→ **Reading text**:

┏━━

OpenAI releases GPT-4o, natively interfacing with text, voice and vision

Until now ChatGPT dealt with audio through a pipeline of 3 models: audio transcription, then GPT-4, then text-to-speech. GPT-4o is apparently trained on text, voice and vision so that everything is done natively. You can now interrupt it mid-sentence.
It has GPT-4 level intelligence according to benchmarks. 16-shot GPT-4o is somewhat better at transcription than Whisper (that’s a weird comparison to make), and 1-shot GPT-4o is considerably better at vision than previous models.
It’s also somehow been made significantly faster at inference time. Might be mainly driven by an improved tokenizer. Edit: Nope, English tokenizer is only 1.1x.
It’s confirmed it was the “gpt2” model found at LMSys arena these past weeks, a marketing move. It has the highest ELO as of now.

┗━━

→ **Work item A**: In the GPT-4o post, retype the passage starting at "Until now ChatGPT" and ending at "than previous models.".
→ **Work item B**:
Do these statements agree with the GPT-4o post? Answer yes or no for each, and quote the words from the post that decide it.
(i) Before GPT-4o, ChatGPT handled audio with a single model.
(ii) The English tokenizer is only 1.1x.
(iii) GPT-4o was the "gpt2" model found at LMSys arena.
→ **Work item C**: Carry on the post about GPT-4o's release from where it stops.

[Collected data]
┏━━

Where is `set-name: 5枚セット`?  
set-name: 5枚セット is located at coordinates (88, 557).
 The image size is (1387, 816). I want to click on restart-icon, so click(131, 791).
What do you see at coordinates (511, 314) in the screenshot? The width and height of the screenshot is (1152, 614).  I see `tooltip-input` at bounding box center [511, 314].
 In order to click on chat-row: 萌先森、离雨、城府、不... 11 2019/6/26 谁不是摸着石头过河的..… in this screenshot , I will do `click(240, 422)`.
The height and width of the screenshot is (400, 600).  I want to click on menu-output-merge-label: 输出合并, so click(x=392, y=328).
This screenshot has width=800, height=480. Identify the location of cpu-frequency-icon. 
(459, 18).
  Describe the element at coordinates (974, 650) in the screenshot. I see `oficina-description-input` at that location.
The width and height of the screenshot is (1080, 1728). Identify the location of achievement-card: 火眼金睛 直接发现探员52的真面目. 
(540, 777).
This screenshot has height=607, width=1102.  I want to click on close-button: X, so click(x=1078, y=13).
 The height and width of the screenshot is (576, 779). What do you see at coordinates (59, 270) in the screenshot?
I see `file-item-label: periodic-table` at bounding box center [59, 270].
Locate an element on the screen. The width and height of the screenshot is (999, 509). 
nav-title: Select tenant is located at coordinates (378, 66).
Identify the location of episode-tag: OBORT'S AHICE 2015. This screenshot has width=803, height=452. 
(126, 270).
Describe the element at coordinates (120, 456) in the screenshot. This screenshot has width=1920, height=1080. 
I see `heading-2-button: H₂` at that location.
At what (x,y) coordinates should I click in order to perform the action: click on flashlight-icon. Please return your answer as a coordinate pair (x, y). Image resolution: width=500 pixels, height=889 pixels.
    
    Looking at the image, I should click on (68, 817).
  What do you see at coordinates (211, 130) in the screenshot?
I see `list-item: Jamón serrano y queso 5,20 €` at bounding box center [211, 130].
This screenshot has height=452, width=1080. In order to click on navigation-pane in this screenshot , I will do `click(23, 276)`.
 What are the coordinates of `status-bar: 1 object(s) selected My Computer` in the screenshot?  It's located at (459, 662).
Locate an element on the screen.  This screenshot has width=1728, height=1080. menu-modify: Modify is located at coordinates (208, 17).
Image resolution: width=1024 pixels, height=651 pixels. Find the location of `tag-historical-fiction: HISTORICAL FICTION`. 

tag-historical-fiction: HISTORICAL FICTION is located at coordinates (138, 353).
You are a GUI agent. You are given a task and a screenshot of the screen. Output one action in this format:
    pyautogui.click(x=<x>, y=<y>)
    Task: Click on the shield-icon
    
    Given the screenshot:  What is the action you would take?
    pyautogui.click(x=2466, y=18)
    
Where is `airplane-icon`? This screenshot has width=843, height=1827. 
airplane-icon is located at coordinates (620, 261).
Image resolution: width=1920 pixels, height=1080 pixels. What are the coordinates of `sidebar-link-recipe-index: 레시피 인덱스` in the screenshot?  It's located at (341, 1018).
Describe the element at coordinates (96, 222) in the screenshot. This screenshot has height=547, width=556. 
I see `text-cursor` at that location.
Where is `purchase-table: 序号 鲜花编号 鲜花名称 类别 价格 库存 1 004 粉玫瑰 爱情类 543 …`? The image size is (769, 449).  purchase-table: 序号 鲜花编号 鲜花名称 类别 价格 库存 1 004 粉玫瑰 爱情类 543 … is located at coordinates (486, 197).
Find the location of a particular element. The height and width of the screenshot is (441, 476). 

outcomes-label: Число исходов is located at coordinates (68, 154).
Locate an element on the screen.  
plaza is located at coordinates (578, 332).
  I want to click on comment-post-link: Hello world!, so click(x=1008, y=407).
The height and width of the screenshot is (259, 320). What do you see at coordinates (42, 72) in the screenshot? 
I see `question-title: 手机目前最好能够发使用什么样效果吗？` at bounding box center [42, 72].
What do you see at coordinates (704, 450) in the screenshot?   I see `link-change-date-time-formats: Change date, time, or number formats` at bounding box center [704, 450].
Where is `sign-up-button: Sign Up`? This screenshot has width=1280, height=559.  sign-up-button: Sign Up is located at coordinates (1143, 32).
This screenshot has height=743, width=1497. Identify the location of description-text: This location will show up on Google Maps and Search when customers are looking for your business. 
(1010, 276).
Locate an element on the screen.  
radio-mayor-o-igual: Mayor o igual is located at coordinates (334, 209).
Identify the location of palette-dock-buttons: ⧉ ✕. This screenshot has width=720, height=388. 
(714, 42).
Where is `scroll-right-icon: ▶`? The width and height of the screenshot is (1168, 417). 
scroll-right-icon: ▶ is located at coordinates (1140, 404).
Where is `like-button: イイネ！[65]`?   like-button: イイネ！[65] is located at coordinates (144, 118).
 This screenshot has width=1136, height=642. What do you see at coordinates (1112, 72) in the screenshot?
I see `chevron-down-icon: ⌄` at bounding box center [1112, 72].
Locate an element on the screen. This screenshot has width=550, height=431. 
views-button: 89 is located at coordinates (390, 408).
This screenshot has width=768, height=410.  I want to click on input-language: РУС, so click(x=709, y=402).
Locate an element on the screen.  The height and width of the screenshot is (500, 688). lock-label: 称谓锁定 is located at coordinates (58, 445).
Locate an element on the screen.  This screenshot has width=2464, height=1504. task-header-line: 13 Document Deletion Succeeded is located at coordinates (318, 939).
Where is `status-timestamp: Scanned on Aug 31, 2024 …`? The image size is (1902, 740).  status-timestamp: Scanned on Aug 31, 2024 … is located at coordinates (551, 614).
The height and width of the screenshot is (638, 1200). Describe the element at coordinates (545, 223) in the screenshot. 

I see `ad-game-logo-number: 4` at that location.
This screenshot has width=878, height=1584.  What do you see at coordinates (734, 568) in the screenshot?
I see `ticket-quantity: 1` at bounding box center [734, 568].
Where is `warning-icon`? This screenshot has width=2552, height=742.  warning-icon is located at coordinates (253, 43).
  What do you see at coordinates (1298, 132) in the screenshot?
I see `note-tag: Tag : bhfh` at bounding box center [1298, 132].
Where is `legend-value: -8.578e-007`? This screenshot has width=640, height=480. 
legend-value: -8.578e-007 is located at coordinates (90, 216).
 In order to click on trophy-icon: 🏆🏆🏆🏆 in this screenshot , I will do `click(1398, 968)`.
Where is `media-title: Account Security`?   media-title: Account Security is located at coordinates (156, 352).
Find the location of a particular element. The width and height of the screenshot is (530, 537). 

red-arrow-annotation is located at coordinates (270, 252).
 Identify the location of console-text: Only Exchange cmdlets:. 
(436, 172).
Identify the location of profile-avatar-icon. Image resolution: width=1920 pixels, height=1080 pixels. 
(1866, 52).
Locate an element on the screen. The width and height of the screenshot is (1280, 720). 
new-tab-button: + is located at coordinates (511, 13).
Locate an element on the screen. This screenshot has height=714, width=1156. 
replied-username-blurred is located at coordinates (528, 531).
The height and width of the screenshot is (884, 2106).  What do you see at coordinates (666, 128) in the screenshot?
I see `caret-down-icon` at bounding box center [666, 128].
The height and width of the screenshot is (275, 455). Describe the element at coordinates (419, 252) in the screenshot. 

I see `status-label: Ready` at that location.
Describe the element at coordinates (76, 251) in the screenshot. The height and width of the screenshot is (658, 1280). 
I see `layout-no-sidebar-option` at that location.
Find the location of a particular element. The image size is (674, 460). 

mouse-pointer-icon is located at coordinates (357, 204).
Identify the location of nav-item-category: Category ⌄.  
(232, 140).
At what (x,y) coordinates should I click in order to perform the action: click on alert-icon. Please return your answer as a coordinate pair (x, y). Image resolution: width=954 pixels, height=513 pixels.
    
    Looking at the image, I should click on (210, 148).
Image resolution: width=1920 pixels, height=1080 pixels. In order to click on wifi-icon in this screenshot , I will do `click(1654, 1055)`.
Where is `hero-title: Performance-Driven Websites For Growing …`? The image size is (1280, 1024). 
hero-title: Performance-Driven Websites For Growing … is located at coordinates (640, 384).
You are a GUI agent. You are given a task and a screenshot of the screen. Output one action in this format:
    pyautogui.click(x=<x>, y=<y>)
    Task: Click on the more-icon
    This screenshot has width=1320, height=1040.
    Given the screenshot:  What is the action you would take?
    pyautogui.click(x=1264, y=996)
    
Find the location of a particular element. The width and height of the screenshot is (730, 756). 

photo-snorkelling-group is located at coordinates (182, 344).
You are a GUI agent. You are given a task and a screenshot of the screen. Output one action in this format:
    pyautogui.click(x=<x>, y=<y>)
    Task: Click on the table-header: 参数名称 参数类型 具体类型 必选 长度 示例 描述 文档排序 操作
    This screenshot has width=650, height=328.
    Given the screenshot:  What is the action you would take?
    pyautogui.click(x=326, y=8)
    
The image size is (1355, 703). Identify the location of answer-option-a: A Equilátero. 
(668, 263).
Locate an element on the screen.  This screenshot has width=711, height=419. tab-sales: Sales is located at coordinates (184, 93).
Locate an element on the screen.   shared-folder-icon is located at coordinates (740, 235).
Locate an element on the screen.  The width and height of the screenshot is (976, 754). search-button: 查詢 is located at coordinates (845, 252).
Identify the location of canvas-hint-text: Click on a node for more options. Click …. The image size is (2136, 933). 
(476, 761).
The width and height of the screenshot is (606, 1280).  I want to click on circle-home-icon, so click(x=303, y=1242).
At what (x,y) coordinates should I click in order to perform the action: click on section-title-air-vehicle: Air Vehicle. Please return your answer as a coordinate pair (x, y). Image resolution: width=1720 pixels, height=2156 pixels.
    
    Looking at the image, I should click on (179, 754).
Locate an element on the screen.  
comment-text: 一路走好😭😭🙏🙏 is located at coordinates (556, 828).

┗━━

→ **Exercise response A**:
Until now ChatGPT dealt with audio through a pipeline of 3 models: audio transcription, then GPT-4, then text-to-speech. GPT-4o is apparently trained on text, voice and vision so that everything is done natively. You can now interrupt it mid-sentence.
It has GPT-4 level intelligence according to benchmarks. 16-shot GPT-4o is somewhat better at transcription than Whisper (that’s a weird comparison to make), and 1-shot GPT-4o is considerably better at vision than previous models.

→ **Exercise response B**:
(i) No: "Until now ChatGPT dealt with audio through a pipeline of 3 models: audio transcription, then GPT-4, then text-to-speech."
(ii) Yes: "Edit: Nope, English tokenizer is only 1.1x."
(iii) Yes: "It’s confirmed it was the “gpt2” model found at LMSys arena these past weeks"

→ **Exercise response C**:
They’ll be gradually releasing it for everyone, even free users.
Safety-wise, they claim to have run it through their Preparedness framework and the red-team of external experts, but have published no reports on this. “For now”, audio output is limited to a selection of preset voices (addressing audio impersonations).
The demos during the livestream still seemed a bit clanky in my opinion. Still far from naturally integrating in normal human conversation, which is what they’re moving towards.
No competitor of Google search, as had been rumored.